--- ARTICLE ---

Michael Oakeshott, ‘The Tower of Babel’
Democracy, Fascism and the New World Order
Ivo Mosley
IAlogo.jpgIMPRINT ACADEMIC
Copyright © Ivo Mosley 2003
The moral rights of the author have been asserted
No part of any contribution may be reproduced in any form without permission, except for the quotation of brief passages in criticism and discussion.
Originally published in the UK by Imprint Academic
PO Box 200, Exeter EX5 5YX, UK
Originally published in the USA by Imprint Academic
Philosophy Documentation Center
PO Box 7147, Charlottesville, VA 22906-7147, USA
2012 digital version by Andrews UK Limited
www.andrewsuk.com
Acknowledgements
I can’t acknowledge by name all the people whose conversations have informed this book. Some might lose their jobs and others I’ve forgotten. But I hereby thank them all nonetheless.
Most thanks of all are due to Keith Sutherland, who encouraged this project and is prepared to publish it now it’s complete. He demanded high standards from my lazy brain, and I hope he got them.
And finally I’d like to thank in advance anyone who buys this book. I need the money.
Introduction
Now power is of its nature evil, whoever wields it. It is not stability but a lust and therefore insatiable, unhappy in itself and doomed to make others unhappy.
Jacob Burckhardt
If you gain every morsel of your bread from the powers that be, and you wish to be sure of getting that little bit extra, then you are wise to give up thinking altogether
Nadezhda Mandelstam.
‘Democracy is the worst form of government in the world – except for all the rest!’ With these words, Winston Churchill expressed a quandary of the modern age: that whatever the disappointments of democracy, other forms of government throw up horrors even worse. Not only that; other methods of government are inconceivable to us, because as free people we naturally expect a role in choosing who governs us.
Yet there is a widening gap between what we expect of democracy and what it has actually turned out to be. When ‘democracy’ is limited to throwing out one bunch of rogues every few years only to let another bunch in; when it demands more and more regulation and scrutiny of our lives while delivering more and more inept and wasteful management; when it ignores problems which concern us all such as drugs and environmental degradation but is keen to rush off to war; when we are suspicious of the truth or falsehood of the every utterance of those who represent us; then it is falling seriously short of what we expect.
In practice, democracy means different things to different people. To some, it means the guaranteed right to a roof and a meal. To others it means the chance, however small, to influence government. To yet others, it may mean a hope that government will represent the best of what we are, because overhanging each government is the threat that it won’t be re-elected.
I want to argue that democracy can be something else and something more; not just government by the majority but self-government by all the people; a way of living together in which people genuinely exercise varying degrees of control and responsibility and choose who among them will have authority, and in which the workings of government are limited as much as possible to the rule of law. To some extent, this involves a recovery of what we’ve lost, of what used to be called civil society before that term was redefined to mean a convocation of socialized robots. It also involves a different understanding of the citizen vis-à-vis the state; a relationship not of dependency but of vigilance.

--- INPUT MATERIAL ---

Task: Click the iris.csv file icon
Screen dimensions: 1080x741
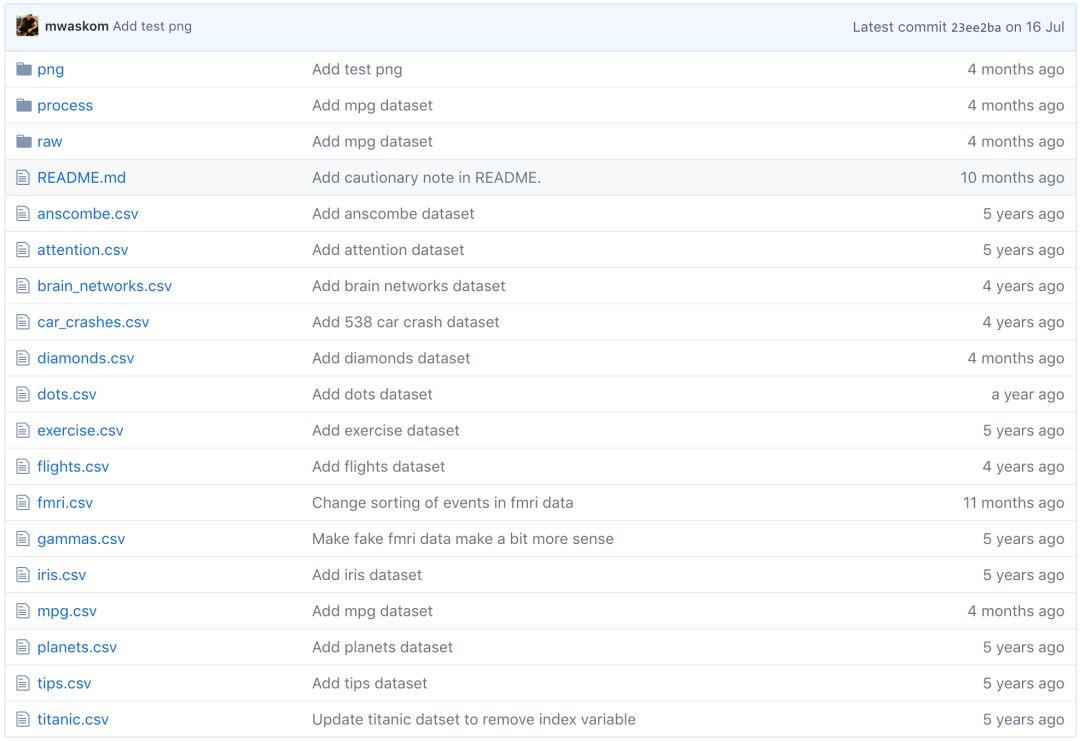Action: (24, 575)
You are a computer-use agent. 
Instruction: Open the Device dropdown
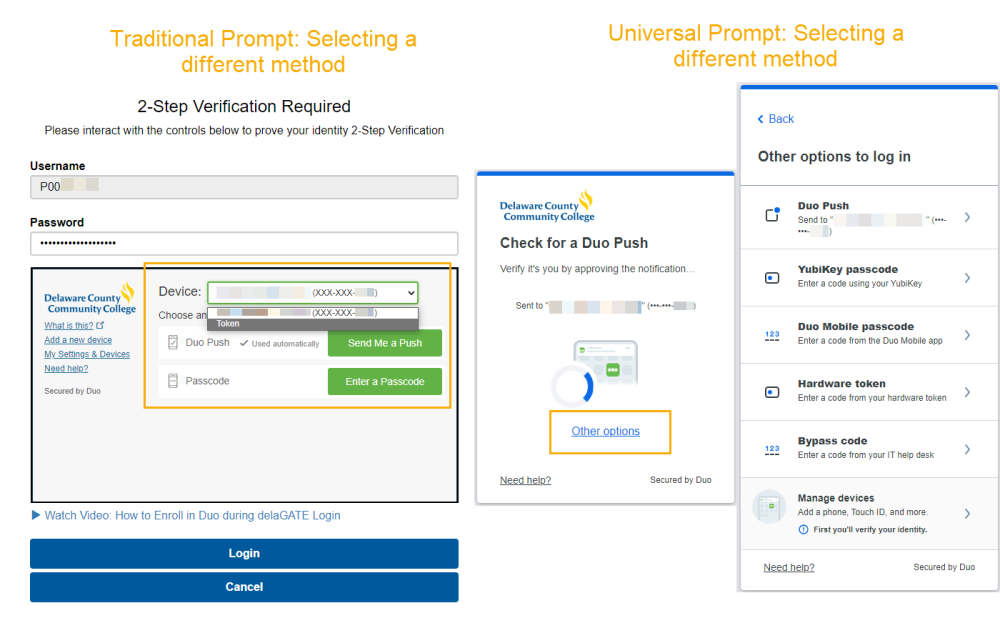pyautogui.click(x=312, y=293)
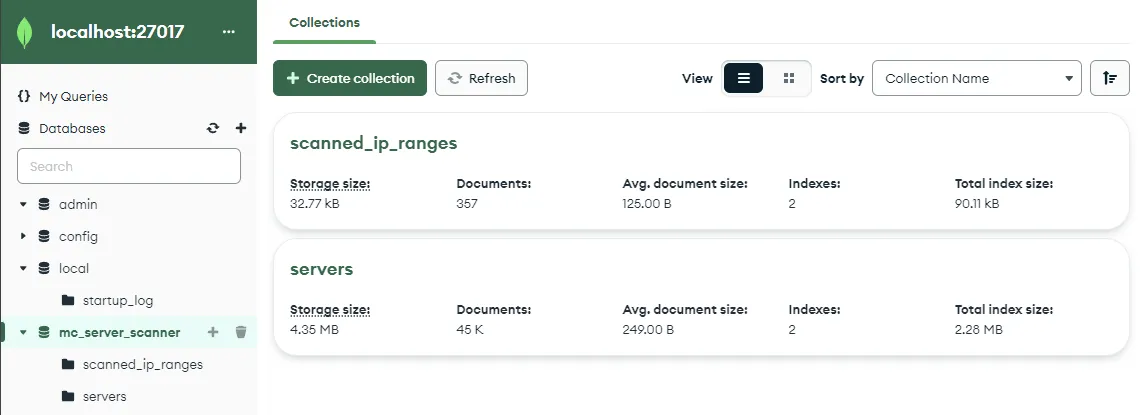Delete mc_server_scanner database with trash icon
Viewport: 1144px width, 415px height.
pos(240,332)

---

» JOBS:
(A) Reproduce the passage of the democracy excerpt starting at "Originally published in the UK" and ending at "them all nonetheless.".
(B) Write out every line of the item-finding rows without any changes, and omit the pictures.

» ANSWERS TO THE EXERCISES:
(A)
Originally published in the UK by Imprint Academic
PO Box 200, Exeter EX5 5YX, UK
Originally published in the USA by Imprint Academic
Philosophy Documentation Center
PO Box 7147, Charlottesville, VA 22906-7147, USA
2012 digital version by Andrews UK Limited
www.andrewsuk.com
Acknowledgements
I can’t acknowledge by name all the people whose conversations have informed this book. Some might lose their jobs and others I’ve forgotten. But I hereby thank them all nonetheless.

(B)
Task: Click the iris.csv file icon
Screen dimensions: 1080x741
Action: (24, 575)
You are a computer-use agent. 
Instruction: Open the Device dropdown
pyautogui.click(x=312, y=293)
Delete mc_server_scanner database with trash icon
Viewport: 1144px width, 415px height.
pos(240,332)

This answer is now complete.